La bibliothèque libre.
Cette page n’a pas encore été corrigée

Judas a baptisé et l’on n’a point baptisé après lui : Jean a baptisé et l’on a baptisé après Jean ; c’est que si Judas a donné le baptême, ce baptême était celui du Christ, et que le baptême donné par Jean était celui de Jean. Ce n’est pas que nous préférions Judas à Jean, mais nous préférons le baptême du Christ, même donné par les mains de Judas, au baptême de Jean, même donné par les mains de Jean. En effet, il est dit de Notre-Seigneur, qu’avant sa passion il baptisait plus de personnes que Jean, après quoi l’Évangéliste ajoute : « Encore qu’il ne baptisât pas lui-même, mais ses disciples [1] ». Ils prêtaient au Christ leurs services pour baptiser, mais le pouvoir de baptiser demeurait tout entier en lui. Donc ses disciples baptisaient, et Judas se trouvait encore parmi eux. Ceux que Judas a baptisés, ne l’ont pas été une seconde fois, et ceux que Jean a baptisés, l’ont-ils été de nouveau ? Évidemment, oui. Mais on ne leur a pas donné un nouveau baptême ; car ceux que Jean avait baptisés, c’était Jean qui les avait baptisés ; ceux au contraire que Judas a baptisés, ont été baptisés par le Christ. De même en est-il de ceux qu’a baptisés un ivrogne ou un homicide, ou un adultère ; si ce baptême était celui du Christ, ils ont été baptisés par le Christ. Je ne crains ni l’adultère, ni l’ivrogne, ni l’homicide, parce que je fais attention aux paroles de la colombe « C’est celui-là qui baptise ».

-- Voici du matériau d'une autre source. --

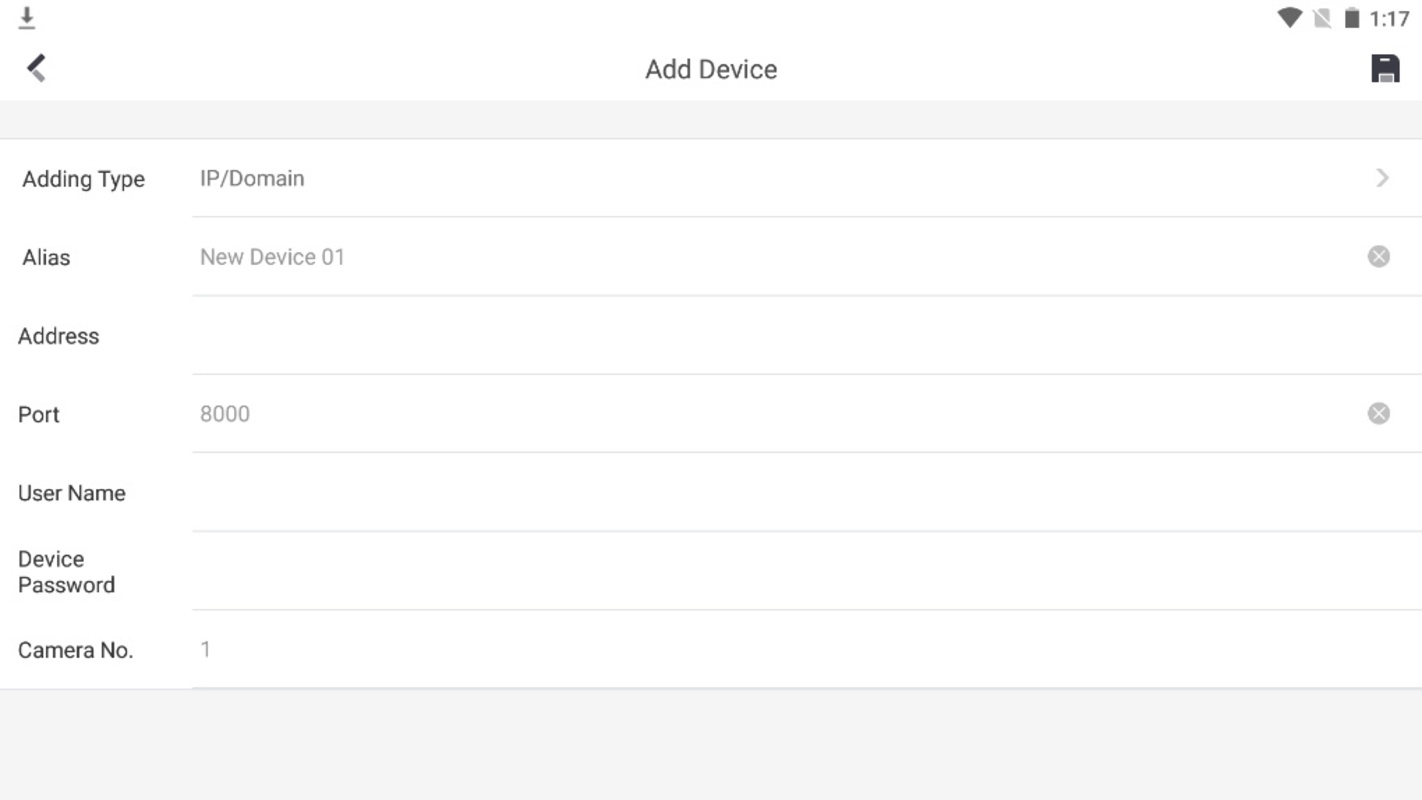Viewport: 1422px width, 800px height.
Task: Save the device with floppy disk icon
Action: 1385,68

19. Au reste, mes frères, c’est une folie de prétendre que, sinon Judas, du moins n’importe quel autre homme, a été plus riche en mérites que celui dont il a été écrit : « Parmi les enfants des hommes, il n’en a paru aucun meilleur que Jean-Baptiste[2] ». On ne lui préfère donc aucun serviteur ; mais on préfère le baptême du maître, même donné par un méchant serviteur, au baptême du serviteur, ami du maître. Écoute quels sont ceux que l’apôtre Paul appelle des faux frères : ce sont ceux qui prêchent la parole de Dieu par jalousie. Qu’en dit-il ? « Et je m’en réjouis, et je m’en réjouirai toujours ». En effet, ils annonçaient le Christ par jalousie ; mais enfin c’était le Christ[3] qu’ils annonçaient ; ne considérez point le mobile qui dirige le prédicateur, mais le sujet de sa prédication. Est-ce par motif d’envie qu’on t’annonce le Christ ? Porte ton attention sur le Christ et évite l’envie. N’imite pas le mauvais prédicateur, mais suis les traces du bon Sauveur qu’on t’annonce. Ainsi, certaines gens prêchaient le Christ par jalousie. Qu’est-ce que la jalousie ? C’est un mal horrible. C’est lui qui a fait tomber le diable ; cette peste maligne en a fait tomber beaucoup d’autres. Certains hommes qui prêchaient le Christ, en étaient atteints ; cependant l’Apôtre les laissait prêcher. Pourquoi ? Parce qu’ils prêchaient le Christ. Toutefois, la jalousie ne va pas sans la haine ; et de celui qui hait, que dit l’apôtre Jean ? Écoutez, voici ses paroles : « Celui qui hait son frère est homicide [4] ». Voilà qu’on a baptisé après Jean ; après un homicide on ne l’a pas fait, parce que Jean a donné son baptême, tandis que l’homicide a donné celui du Christ. Ce sacrement est si saint qu’un ministre homicide ne le souille pas.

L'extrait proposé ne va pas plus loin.